При наличии таких составляющих, главной мотивацией Зрителя, покупающего билет и приходящего в зал, является структурирование своего времени. То есть стремление потратить свое время, провести свое время, использовать свое время, получив забвение и времени, и себя (это особенно актуально в наши дни, когда курортный бизнес возродил древний жанр под новым названием «анимация»). Труднее всего человеку оставаться одному наедине с собой, пытаясь произвести продукт собственного мышления, своего видения мира, избегнув навязывания чужого видения, программируемого через СМИ. Возможно, это одна из причин, почему академическое искусство приходит в упадок, уступая место (пост)модернистским экспериментам. В условиях изменения сознания Зрителя, когда манипуляция через аудио-визуальный канал стала повседневностью XXI века, успешно используемый для утилизации Читателя, традиционные виды искусств оказались инструментом, для которого эксплуатация возможностей своего гипнотического аппарата оказалось наиболее доступной. Искусство-модерн, активно используя символический язык для самовыражения, пытается избежать через него идеологического диктата над своим адресатом. Задействованный в модерне производитель креатива сам в должной мере не осознает глубин своих проникновений, и тем самым лишается возможности манипулировать чрез них сознанием Зрителя, поскольку символическое искусство напрямую связано с бессознательным и архетипическим.

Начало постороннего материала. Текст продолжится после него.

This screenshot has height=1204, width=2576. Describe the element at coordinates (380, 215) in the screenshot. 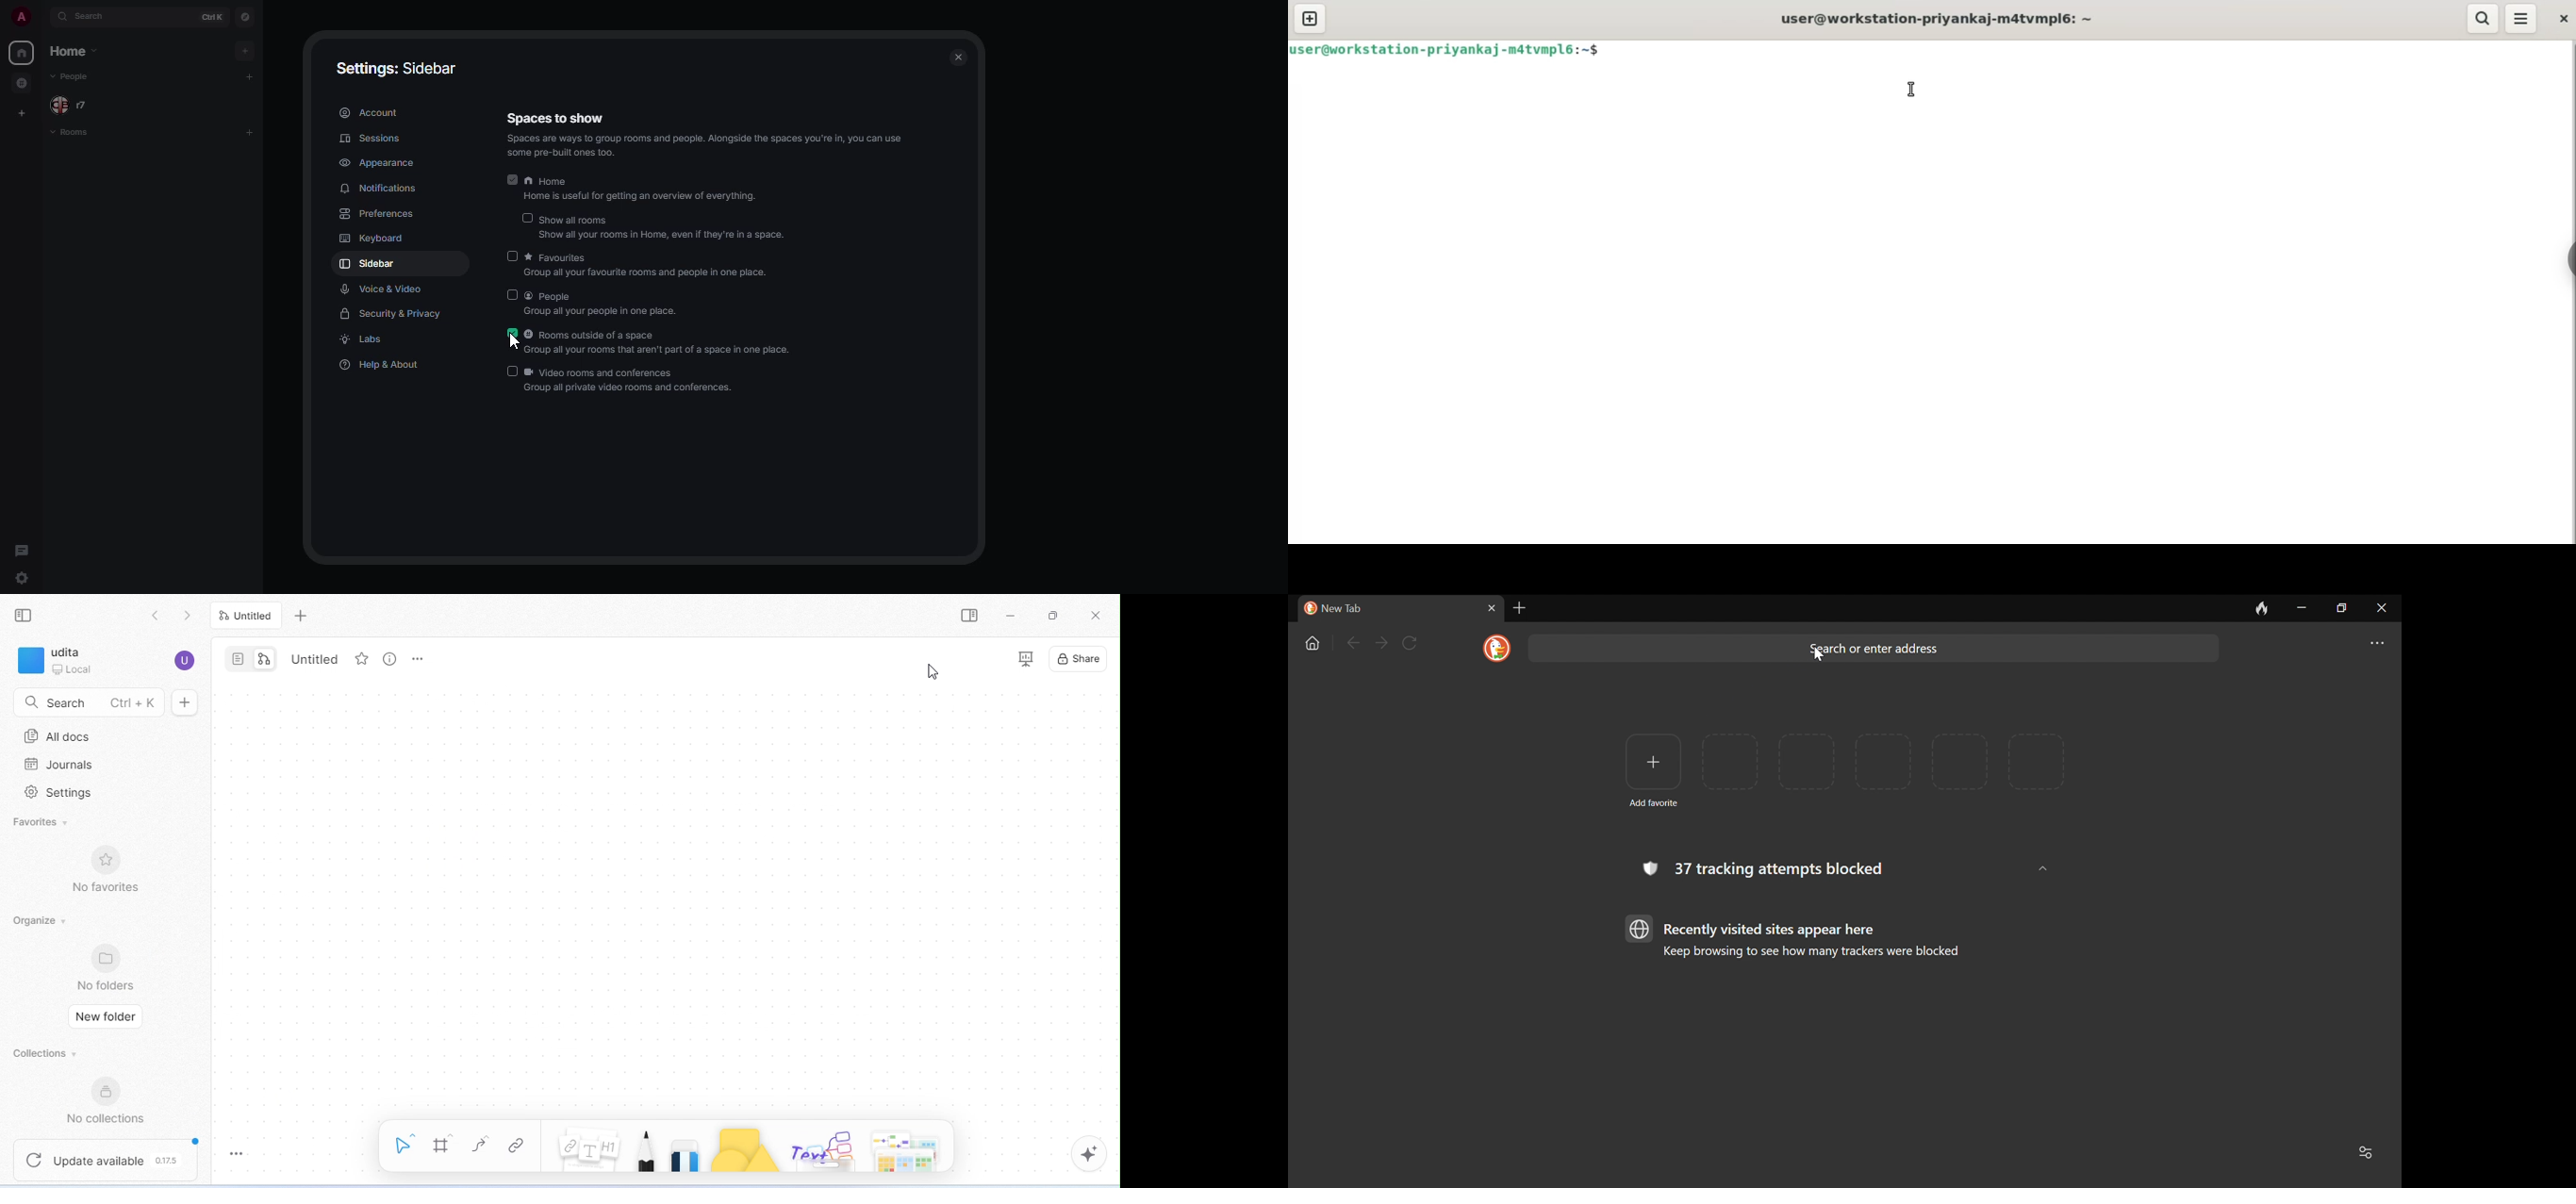

I see `preferences` at that location.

Сведенное практически на нет общение человека с книгой, со словом печатным, нейтрализующее гипнотическое воздействие готового аудио-визульного посыла, и провоцирущее Читателя на продуцирование собственного мыслительного акта, должно всячески поощряться людьми, понимающими ценность книжной культуры и паразитирующих на ней. Я имею ввиду тех служителей Мельпомены, которые во всеулышание заявляют о недееспособности современного человека воспринимать книжную культуру, призывая его становиться Зрителем и заглатывать доведенный до состояния жидкой кашицы продукт чужого пищеварения. Такой посыл, уже должен настораживать чуткого Зрителя, если он направляется в храм искусства не только за тем, чтобы скоротать свой досуг. Но чуткий Зритель, увы, легко теряет чуткость…
Суть творчества Достоевского в духовной переинсталяции, в том потрясении душевных и духовных основ, которые настоятельно требуют высвобождения новой морали (или обоснования ее отсутствия). Без этого катарсического потрясения феномен творчества Достоевского, оказавшего (и оказывающего) необратимое влияние на культуру ХХ и XXI вв., становится непонятен. В стремлении объять необъятное создатели спектакля упустили тот рычаг, который произвел бы аналогичное впечатление на публику.
Вся вышеизложенная критика написана не с целью обесценить проделанный режиссером и актерами огромный труд. В любом случае, тот факт, что в Азербайджане поддерживается интерес к творчеству великого писателя, и наряду с постановкой наконец-то впервые переведен и издан на азербайджанский язык роман «Братья Карамазовы» (перевод Тельмана Велиханлы), не может не радовать. К слову сказать, остальные романы («Бесы» и «Подросток»), а также повести «Сон смешного человека», «Записки из подполья» и рассказ «Бобок» также переведены исследователем творчества Достоевского, автором многих статей и монографий по творчеству писателя, профессором, доктором филологических наук, Мамедом Коджаевым и ждут своего издания (отметим, что в той же Турции шедевры Достоевского имеют до семи вариантов перевода и издаются всеми столичными и провинциальными издательствами.). Наконец-то и азербайджаноязычному читателю будут доступны бессмертные творения классика, которые смогут взять на вооружение рекомендации по чтению Достоевского от Г. Мейера: «с каким пристальным вниманием, не пропуская ничего, следует читать Достоевского. Он не пишет философских сочинений <…> но творит особое искусство, редчайшее искусство мысли. Он пронзительно, неправдоподобно умен и одновременно изощренно хитер в приемах, приступая к повествованию всегда издалека, раскидывая предварительно сети головокружительной по сложности интриги, подводя к средоточию своих замыслов обиняком, намеренно много не договаривая, довольствуясь часто намеком, оставляя, таким образом, читателю обширное поле для сотворчества, принуждая его неустанно трудиться, быть крайне бдительным, никогда умственно не дремать».